In South Yorkshire, the services before deregulation used to be something like
1 - 99 - Sheffield services
100 - 149 - Rotherham services
150 199 - some Doncaster services
200 - 299 - "other" services (e.g. Sheffield - Penistone was the 239, Sheffield - Doncaster was the 277/278, lots of services in the Dearne Valley that crossed between the boundaries of Barnsley/ Rotherham/ Doncaster)
300 - 399 - Barnsley services
400 - 499 other Doncaster services
(with a few exceptions where things didnt neatly fit boundaries, or doubled numbers where an out of town service duplicated a local one, like the East Midlands Motor Services from Derbyshire)
For whatever reason, the lower numbered Sheffield services weren't particularly frequent (the 2 was an hourly outer circle, the 3 and 4 were hourly, the 5 was a Sunday only service with a handful of journeys...), I cant remember a 6/7, the 8 and 9 were hourly inner circle - the flagship frequent routes had numbers in the fifties/ sixties/ seventies/ eighties. So that when First introduced their initial Overground, I think the second lowest numbered service was the 41 (could be wrong the 33/34 were grey lines on the map as their combined section was every ten minutes I think the 22 was the only proper Overground route below 41).
Then, the three main towns lost their three digit numbers e.g. that the 137 in Rotherham became the 37, the 455 in Doncaster became the 55 (but some longer distance services gained an X e.g. the X78 from Sheffield to Doncaster even though it wasnt limited stop). This contrasts with West Yorkshire, where the Bradford/ Huddersfield/ Halifax/ Wakefield services have generally retained three digit numbers.
Things are about to go full circle, with Rotherham town services regaining their three digit numbers. Not for any nostalgic attempt to appeal to the good old days, but a more cynical reason since Midland Road is closing, Rotherham services will be run from Olive Grove (Sheffield) or Leger Way (Doncaster), so having three digit numbers on Rotherham services avoids confusion on destination screens (e.g. drivers wont accidently confuse the 40/41 from Sheffield to Manor Top with the circular service round northern Rotherham as the Rotherham routes will go back to being the 140/141 that they were thirty years ago).

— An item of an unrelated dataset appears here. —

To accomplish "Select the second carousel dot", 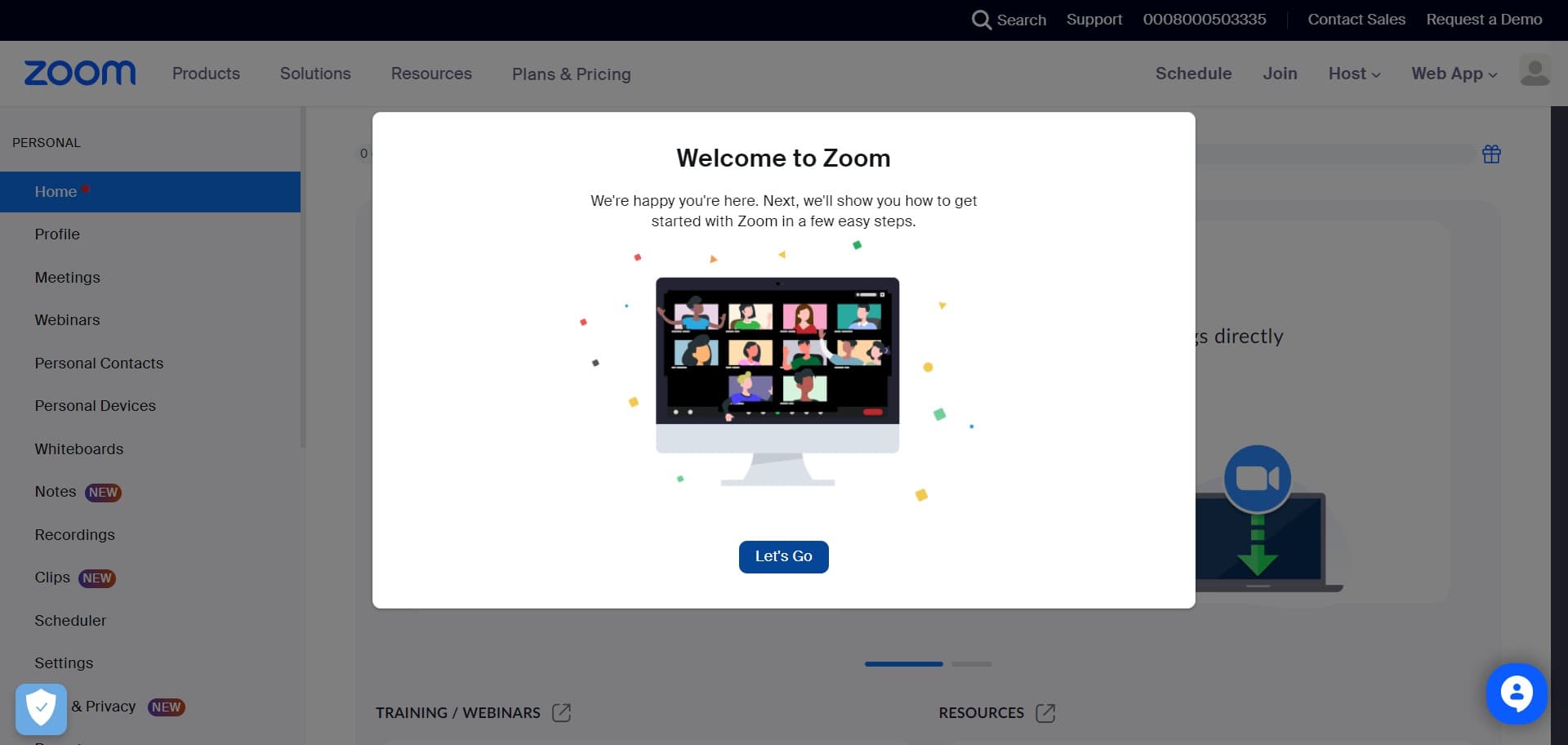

Oddly, although SYT (the dominant operator in Sheffield) didnt use low numbers for important routes, the competitors seemed shy of them too. SUT used 100/ 120/ 130 for their routes. Sheafline prefixed their services with a four (e.g. the 424 competed with the SYT 24 a practice that SYT retained when they took over Sheafline and used them as a low cost Magicbus equivalent competing with SYTs competitors e.g. the 472 introduced to compete with the Mike Groves 72). Only the short lived South Riding used single digit numbers on some routes (but mirrored SYT numbers where practical the 46 competing with the established 47 down one side of Gleadless Valley, with the 49 competing with the SYT 48 down the other side, the 85 competing with the existing 86 to Stannington).
Compare and contrast to Edinburgh, where LRT/ Lothian brought the numbers within the 1-50 (meaning an end to relatively long established cross city services like the 81, the 85/86, the 87). One quirk in Edinburgh was that LRT/ Lothian tended to avoid X services limited stop routes were generally put in the seventies as well as the aforementioned 85/86. So the 74 was the non-stop version of the 44, rather than the more obvious X44 that now provides a similar peak hour express.
In some of central belt Scotland (West Lothian, Falkirk, Stirlingshire?), the councils required tendered services to be in the two hundred series (i.e. the 216 was the early morning/ evening/ Sunday version of the 16). At least this would avoid confusion if a different operator won the tender to run the anti-social journeys. IIRC for a while commercial Dunfermline town services were seventy something but the eighty something for the tendered equivalents.
Dundee used to have some quirky numbers. The 28/29 ran from Douglas to Lochee, where they diverged to two termini. But all eastbound services were numbered 26 (I could have understood if they were all numbered 28 or all numbered 29, but they all had a different number). short journeys on cross city services used to have a different number to make it obvious that they didnt go any further (but this wasnt like the West Midlands habit of using a suffix or prefix to denote a part journey, this was a totally different number). I think that a short 17 was a 35 and a short 22 was a 30, but thats going back many years now
Didnt Belfast move to a literal clockface, with service numbers reflecting a clock face, in the way that the British A-road network radiates from London/ Edinburgh?
PS: Since weve had mention of the AD122, one of those other bus numbers that sticks in my memory was the Eastern Scottish/ Lowland Scottish X06 (which was the limited stop version of the 106, but easier for the driver to change to X06 on the old winding blind and leave the middle number untouched than it would have been to change to X6 are there any other services where driver convenience has taken priority?